RNA-seq Provides Critical Answers in Rare Disease
We continue to apply new technologies and new analytical strategies to end the diagnostic odyssey for unsolved patients. RNA sequencing in particular has proven a useful tool for molecular diagnosis. We identified a splice-region variant that causes an atypical presentation of GNAS inactivation disorder. Pathogenic variants in this gene cause several syndromes depending on the variant type and location in the gene, whether it causes loss or gain of function, and whether it is germline or somatic in nature. Further complicating things is the fact that this locus is imprinted, so there’s a parent-of-origin effect. The family we studied had been followed here for more than a decade — first the mother, and then her daughter, were evaluated for unusual clinical features including a Madeling deformity (a wrist malformation). Clinical testing had identified a VUS in the GNAS gene shared by mother and daughter. It was a +5 splice region variant — not the essential splice site but often still critical for correct splicing. As we found with RNAseq, this variant had multiple effects.

We had further work to do as well — for example, testing the mother’s parents which established that this variant was a de novo mutation in her, transmitted to her daughter. All of it came together in a nice case report at the American Journal of Medical Genetics Part A.
Like Father, Like Son
In a separate study, we enrolled a father and son who had a similar neuromuscular condition and shared a VUS in the splice region of ACTA1 (c.809-10C>A). This is outside the typical splice region area of influence, but the phenotype was a reasonable fit. However, splice prediction tools didn’t agree on the most likely consequence of this variant: one said it was a different splice site, and one said that splicing would be lost entirely.
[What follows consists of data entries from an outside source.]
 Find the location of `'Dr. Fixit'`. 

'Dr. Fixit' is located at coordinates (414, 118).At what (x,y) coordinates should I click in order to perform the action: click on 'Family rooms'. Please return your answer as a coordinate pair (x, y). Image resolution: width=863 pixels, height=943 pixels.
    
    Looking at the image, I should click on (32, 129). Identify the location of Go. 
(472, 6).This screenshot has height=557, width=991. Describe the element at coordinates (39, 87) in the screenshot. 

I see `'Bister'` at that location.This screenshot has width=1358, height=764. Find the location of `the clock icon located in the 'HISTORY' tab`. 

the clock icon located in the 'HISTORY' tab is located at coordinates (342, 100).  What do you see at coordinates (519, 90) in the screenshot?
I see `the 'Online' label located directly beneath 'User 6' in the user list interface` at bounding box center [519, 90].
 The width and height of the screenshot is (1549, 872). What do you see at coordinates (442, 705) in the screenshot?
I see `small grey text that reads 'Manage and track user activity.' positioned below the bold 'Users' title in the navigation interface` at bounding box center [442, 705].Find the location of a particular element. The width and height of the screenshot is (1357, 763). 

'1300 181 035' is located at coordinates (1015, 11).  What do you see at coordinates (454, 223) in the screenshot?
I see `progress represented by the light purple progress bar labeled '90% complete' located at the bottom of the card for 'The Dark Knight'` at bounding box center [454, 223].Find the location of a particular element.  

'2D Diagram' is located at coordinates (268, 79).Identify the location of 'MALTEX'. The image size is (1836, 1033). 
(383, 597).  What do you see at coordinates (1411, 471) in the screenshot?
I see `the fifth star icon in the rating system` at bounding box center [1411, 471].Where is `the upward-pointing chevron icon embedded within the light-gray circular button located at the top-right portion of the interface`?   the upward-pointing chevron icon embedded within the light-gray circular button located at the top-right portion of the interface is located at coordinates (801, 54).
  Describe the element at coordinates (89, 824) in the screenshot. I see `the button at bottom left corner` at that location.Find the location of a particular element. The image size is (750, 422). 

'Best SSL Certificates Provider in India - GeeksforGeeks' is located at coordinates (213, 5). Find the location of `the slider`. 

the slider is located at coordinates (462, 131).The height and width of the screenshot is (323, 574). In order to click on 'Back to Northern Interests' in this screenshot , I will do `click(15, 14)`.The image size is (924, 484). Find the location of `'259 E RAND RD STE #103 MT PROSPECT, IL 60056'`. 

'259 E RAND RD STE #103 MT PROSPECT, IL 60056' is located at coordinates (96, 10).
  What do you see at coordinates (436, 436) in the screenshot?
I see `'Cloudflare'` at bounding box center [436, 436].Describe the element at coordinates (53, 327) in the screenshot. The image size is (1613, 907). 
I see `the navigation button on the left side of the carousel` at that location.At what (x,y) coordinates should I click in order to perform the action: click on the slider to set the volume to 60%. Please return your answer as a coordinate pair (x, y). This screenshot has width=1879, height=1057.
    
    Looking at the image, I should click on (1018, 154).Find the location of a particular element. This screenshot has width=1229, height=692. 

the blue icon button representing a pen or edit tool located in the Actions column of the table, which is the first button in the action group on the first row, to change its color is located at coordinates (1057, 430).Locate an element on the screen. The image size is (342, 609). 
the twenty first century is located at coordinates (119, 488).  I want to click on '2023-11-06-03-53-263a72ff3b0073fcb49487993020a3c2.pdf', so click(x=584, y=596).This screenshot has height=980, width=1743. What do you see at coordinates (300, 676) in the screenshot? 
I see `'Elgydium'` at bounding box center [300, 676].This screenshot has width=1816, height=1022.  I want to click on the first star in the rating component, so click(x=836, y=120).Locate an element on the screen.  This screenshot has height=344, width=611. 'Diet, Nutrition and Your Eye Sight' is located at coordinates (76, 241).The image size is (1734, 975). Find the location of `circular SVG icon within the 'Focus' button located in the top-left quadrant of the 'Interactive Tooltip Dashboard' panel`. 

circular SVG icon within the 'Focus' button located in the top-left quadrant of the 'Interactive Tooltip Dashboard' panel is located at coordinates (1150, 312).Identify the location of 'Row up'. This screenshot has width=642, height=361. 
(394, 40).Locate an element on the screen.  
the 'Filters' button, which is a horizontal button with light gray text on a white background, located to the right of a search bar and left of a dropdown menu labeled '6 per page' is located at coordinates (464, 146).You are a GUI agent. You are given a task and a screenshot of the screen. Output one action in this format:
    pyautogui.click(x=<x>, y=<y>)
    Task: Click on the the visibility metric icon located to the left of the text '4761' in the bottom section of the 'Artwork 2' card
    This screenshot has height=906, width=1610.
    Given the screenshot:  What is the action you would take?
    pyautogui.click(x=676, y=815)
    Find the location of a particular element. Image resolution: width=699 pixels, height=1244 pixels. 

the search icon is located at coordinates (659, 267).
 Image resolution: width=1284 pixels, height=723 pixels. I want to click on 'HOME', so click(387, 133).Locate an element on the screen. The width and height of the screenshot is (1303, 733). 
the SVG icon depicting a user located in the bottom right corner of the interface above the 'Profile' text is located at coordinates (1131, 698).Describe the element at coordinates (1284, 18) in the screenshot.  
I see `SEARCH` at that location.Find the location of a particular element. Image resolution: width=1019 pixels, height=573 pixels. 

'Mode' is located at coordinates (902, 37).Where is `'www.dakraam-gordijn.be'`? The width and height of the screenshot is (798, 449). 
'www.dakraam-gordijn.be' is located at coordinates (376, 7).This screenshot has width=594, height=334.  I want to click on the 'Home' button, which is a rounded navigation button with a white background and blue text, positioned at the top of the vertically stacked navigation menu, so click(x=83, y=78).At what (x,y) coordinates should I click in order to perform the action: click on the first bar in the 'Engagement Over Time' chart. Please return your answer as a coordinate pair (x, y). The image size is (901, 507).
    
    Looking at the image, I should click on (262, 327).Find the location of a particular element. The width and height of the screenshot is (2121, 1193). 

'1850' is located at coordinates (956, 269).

We wanted to determine which was the case, but needed access to the right tissue, muscle tissue. The proband had a recent muscle biopsy. The father had gotten one as well… thirty years ago. Our collaborators in the Center for Gene Therapy (Alayne Meyer and Kevin Flanigan) tracked down the muscle tissue in a freezer somewhere. We performed RNA-sequencing, and it worked, even for the father. Even better, it proved the effect of the variant:

Notice the incredibly high depth values reflecting the expression of this gene in muscle tissue. The effect of intron retention (i.e. loss of splicing) which was only apparent in about 20% of transcripts. Even so, it established the pathogenicity of the variant and consistency of the effect across thirty years of time.
The Near-Future of Rare Disease Genomics
We and our peer in the field of rare disease genomics are always pushing the boundaries. The technologies get better and better; so do the analysis tools and resources that we have at our disposal. As some of my examples show, RNA sequencing can be incredibly useful to both identify and determine the consequences of diagnostic variants. Currently, however, it’s mainly a research tool, not a diagnostic test. I’m part of the ClinGen Splicing Working Group, which has 20-30 members, and many of their institutions are working hard to validate RNA-seq for clinical use. That will be incredibly useful to help resolve some challenging cases.
Long-read sequencing and optical mapping technologies are also a key frontier in rare disease diagnostics. The cost of PacBio long-read sequencing continues to improve, and other platforms like Illumina Constellation have a lot of promise. This is all on the diagnostic side and does not even touch on the progress being made for therapeutics, especially gene therapy for rare diseases.
The bottom line is that 2025 was a great year for rare disease research, and 2026 might be even better.